In our study, a cutoff value of 10.4 pg/mL was selected from the ROC curves for VEGF in groups 1 and 2, and this gave sensitivities of 75.0% and 53.8% and specificities of 69.6% and 47.1%, respectively. Our results were lower than the previously reported values for sensitivity (91.3%) and specificity (90.9%) for VEGF levels in ascites.8 We do not know the reasons for this, nevertheless, these results might be due to the proportion of metastatic carcinoma of unknown origin (MUO). Furthermore, the standard deviations of VEGF measurements in this study were very large, possibly due to significant case differences, including various kinds of malignancy, and 3 patients in group 1 had extremely high levels of ascitic VEGF concentrations (1000 pg/mL or more). Two patients in group 2 had ascitic VEGF concentrations of 200 pg/mL or more resulting in a large standard deviation.
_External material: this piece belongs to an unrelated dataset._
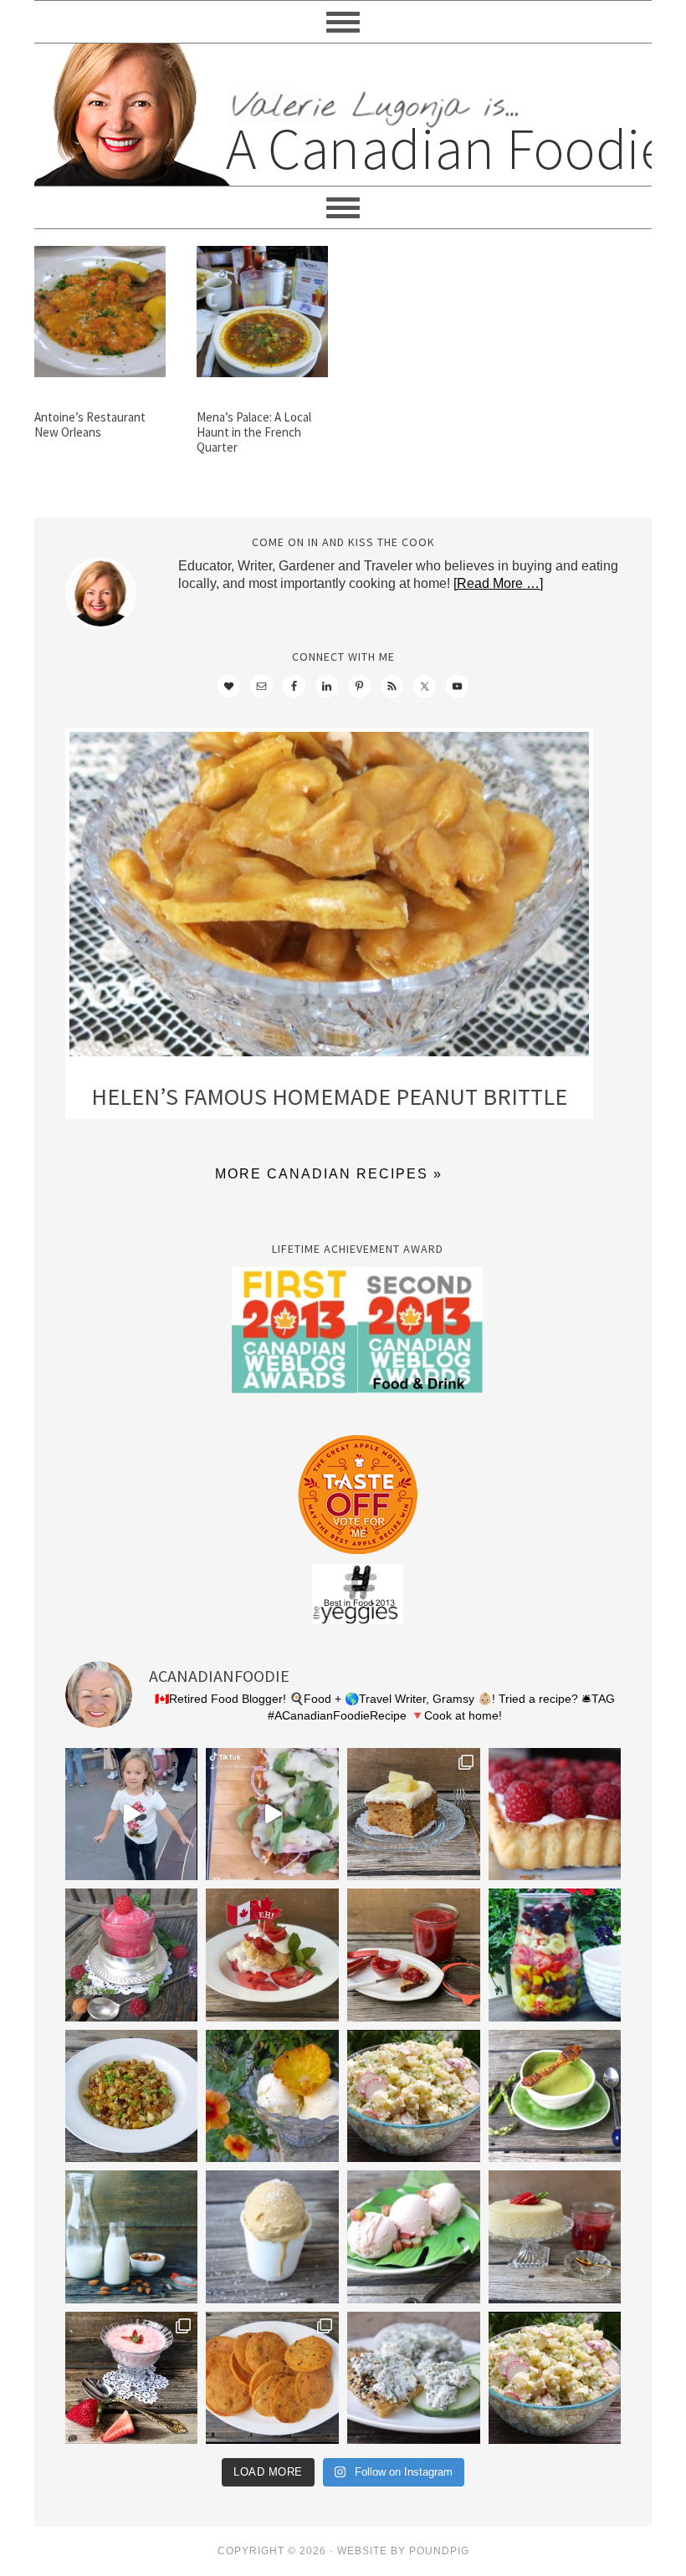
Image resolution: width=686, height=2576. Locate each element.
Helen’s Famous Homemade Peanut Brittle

In this study, there were no significant differences in VEGF levels between patients with adenocarcinomas and those with nonadenocarcinomas. In both chemonaive and chemotreated patients, the presence of different cell types could not explain their different VEGF levels. These results are in concordance with earlier studies that VEGF values did not differ significantly according to histologic subtype.12

In this study, significant correlations were found between VEGF levels and both CEA and CA19 - 9 concentrations. Until now, there has been no study on the correlations between VEGF levels and both CEA and CA19 - 9 concentrations. However, similar results were reported about the role of serum VEGF in gastrointestinal cancer; serum VEGF levels correlated well with those of CEA and CA19 - 9, according to the progression of cancer.29 In our analysis, sensitivity for evaluation of exudative ascites was lower than expected because of applying only protein ratio: Light's criteria consist of 3 criteria (protein ratio, LDH ratio, and LDH activity). But Loewenstein et al. reported that a CEA level (> 10 ng/mL) in ascites suggests malignancy, even if the fluid is transudative.30 In our study, 4 cases of malignant ascites were correctly classified as transudative malignancy by measurement of CEA. Thererfore, it is necessary in the future to elucidate the correlation between several recent tumor markers as well as conventional markers. The present data again confirmed the possible role of VEGF as a new marker for malignant ascites, however, its value has to be carefully interpreted in patients with past history of chemotherapy.